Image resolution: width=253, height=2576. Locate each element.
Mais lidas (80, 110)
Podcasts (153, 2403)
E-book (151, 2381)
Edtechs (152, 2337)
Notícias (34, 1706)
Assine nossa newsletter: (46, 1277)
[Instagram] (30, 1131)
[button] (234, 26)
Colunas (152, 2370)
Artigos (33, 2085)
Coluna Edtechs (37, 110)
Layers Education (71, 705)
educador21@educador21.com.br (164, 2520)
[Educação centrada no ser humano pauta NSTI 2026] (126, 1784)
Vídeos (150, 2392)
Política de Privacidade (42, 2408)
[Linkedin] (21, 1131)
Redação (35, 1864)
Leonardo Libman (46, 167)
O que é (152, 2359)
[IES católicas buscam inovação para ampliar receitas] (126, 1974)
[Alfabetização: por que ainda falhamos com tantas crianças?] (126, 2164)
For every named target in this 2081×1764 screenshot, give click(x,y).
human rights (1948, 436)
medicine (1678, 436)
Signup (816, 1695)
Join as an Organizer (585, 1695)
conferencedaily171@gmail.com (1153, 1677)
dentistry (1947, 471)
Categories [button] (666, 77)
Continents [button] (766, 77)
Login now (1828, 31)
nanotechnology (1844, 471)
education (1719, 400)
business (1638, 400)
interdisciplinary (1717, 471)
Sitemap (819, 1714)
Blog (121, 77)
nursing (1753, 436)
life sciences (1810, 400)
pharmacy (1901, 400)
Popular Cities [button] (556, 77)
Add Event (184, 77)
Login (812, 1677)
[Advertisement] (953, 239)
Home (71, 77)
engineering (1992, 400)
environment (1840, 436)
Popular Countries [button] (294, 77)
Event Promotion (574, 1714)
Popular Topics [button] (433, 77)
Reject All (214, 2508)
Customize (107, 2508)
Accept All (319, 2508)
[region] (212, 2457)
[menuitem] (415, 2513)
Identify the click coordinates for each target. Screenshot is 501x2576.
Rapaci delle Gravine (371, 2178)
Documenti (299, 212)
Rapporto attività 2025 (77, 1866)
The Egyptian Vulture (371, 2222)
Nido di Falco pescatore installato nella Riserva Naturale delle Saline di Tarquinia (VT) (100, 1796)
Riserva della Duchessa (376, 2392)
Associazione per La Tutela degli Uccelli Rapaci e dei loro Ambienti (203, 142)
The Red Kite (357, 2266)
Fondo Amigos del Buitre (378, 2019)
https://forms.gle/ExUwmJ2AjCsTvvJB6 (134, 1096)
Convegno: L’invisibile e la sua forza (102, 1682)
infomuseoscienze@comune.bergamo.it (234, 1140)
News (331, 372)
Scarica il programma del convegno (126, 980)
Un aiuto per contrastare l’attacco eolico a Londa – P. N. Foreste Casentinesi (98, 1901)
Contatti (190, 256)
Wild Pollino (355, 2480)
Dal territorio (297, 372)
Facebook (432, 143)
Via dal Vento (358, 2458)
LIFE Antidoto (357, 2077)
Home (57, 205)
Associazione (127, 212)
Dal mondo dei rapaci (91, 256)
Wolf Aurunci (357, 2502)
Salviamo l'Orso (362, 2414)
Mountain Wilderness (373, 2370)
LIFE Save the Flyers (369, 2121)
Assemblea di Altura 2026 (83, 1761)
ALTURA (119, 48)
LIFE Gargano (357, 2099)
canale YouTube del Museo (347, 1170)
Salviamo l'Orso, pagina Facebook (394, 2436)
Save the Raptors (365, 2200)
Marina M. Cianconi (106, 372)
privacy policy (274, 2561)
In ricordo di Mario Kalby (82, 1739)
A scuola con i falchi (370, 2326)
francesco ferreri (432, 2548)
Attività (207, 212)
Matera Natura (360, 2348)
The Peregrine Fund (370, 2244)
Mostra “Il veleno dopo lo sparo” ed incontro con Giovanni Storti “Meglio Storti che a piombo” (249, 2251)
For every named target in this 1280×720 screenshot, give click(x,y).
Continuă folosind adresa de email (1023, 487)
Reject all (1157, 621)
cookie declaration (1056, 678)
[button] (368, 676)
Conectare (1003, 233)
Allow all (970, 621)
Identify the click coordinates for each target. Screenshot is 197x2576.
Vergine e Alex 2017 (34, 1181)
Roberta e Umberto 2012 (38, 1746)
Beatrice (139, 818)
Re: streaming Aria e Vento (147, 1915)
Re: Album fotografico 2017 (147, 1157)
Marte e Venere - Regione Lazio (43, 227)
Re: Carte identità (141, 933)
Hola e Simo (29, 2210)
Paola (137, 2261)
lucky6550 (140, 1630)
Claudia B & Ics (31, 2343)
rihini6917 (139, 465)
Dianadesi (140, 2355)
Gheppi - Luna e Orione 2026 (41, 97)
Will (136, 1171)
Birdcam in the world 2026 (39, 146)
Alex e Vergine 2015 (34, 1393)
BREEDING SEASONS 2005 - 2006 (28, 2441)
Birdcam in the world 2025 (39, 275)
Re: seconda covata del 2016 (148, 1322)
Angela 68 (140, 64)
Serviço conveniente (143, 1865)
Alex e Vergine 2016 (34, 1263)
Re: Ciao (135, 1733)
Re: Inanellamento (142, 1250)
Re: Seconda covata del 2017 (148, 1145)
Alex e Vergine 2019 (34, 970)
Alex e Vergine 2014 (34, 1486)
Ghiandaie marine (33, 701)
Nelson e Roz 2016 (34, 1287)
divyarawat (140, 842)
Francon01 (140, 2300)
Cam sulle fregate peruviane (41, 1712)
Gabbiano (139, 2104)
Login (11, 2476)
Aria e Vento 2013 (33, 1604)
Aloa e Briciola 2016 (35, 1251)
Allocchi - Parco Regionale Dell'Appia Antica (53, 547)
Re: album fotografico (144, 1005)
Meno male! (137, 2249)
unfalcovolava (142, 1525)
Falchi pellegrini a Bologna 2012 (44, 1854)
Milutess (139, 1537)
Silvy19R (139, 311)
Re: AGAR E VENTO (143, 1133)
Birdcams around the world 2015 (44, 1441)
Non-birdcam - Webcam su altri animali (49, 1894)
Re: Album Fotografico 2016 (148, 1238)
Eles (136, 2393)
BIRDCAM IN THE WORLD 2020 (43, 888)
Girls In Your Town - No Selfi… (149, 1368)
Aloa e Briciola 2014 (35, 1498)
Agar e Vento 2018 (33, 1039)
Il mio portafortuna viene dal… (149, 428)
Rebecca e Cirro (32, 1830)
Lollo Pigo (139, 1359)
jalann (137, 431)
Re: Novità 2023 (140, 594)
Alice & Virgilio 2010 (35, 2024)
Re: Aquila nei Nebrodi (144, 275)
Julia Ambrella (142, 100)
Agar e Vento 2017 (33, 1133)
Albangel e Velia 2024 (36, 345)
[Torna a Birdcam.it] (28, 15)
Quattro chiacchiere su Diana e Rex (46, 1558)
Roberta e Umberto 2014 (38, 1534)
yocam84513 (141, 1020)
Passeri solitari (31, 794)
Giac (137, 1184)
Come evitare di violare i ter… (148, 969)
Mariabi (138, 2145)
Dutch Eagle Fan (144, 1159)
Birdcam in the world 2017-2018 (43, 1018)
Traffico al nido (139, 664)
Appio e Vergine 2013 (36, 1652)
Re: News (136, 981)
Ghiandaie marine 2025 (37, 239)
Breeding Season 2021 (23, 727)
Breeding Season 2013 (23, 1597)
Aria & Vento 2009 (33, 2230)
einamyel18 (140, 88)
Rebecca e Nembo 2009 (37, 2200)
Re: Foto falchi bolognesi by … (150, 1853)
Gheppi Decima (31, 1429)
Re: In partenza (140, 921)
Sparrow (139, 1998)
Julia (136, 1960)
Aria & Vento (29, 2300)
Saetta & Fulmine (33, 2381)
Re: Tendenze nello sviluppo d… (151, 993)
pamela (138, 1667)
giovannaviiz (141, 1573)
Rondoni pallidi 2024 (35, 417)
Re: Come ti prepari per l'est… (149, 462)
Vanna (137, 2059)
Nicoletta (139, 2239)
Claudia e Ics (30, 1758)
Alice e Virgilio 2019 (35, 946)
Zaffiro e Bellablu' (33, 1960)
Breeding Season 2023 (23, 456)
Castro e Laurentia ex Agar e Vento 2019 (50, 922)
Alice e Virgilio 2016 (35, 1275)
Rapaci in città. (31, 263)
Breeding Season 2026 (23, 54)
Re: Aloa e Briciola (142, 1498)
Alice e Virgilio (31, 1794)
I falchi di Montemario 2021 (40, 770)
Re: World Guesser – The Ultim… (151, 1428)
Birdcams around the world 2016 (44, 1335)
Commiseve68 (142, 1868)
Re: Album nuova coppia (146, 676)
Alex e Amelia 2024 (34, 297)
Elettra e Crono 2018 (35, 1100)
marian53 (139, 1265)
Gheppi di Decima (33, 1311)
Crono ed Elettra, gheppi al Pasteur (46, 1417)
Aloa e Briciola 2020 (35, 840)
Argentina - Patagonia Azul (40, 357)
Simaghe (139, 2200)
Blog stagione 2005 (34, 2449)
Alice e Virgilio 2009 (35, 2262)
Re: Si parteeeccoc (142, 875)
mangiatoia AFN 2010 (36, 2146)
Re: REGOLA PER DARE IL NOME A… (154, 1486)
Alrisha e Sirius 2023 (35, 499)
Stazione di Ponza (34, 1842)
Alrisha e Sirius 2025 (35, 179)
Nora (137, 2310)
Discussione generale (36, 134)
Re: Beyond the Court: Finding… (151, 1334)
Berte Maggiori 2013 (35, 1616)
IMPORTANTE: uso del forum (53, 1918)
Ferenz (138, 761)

→ WHAT NEEDS TO BE DONE:
The line above containing "Alex e Vergine 2016 (34, 1263)", the line containing "Meno male! (137, 2249)", and every line between them are to be transcribed exactly; no other line is wanted.

→ FINISHED EXERCISE:
Alex e Vergine 2016 (34, 1263)
Re: Ciao (135, 1733)
Re: Inanellamento (142, 1250)
Re: Seconda covata del 2017 (148, 1145)
Alex e Vergine 2019 (34, 970)
Alex e Vergine 2014 (34, 1486)
Ghiandaie marine (33, 701)
Nelson e Roz 2016 (34, 1287)
divyarawat (140, 842)
Francon01 (140, 2300)
Cam sulle fregate peruviane (41, 1712)
Gabbiano (139, 2104)
Login (11, 2476)
Aria e Vento 2013 (33, 1604)
Aloa e Briciola 2016 (35, 1251)
Allocchi - Parco Regionale Dell'Appia Antica (53, 547)
Re: album fotografico (144, 1005)
Meno male! (137, 2249)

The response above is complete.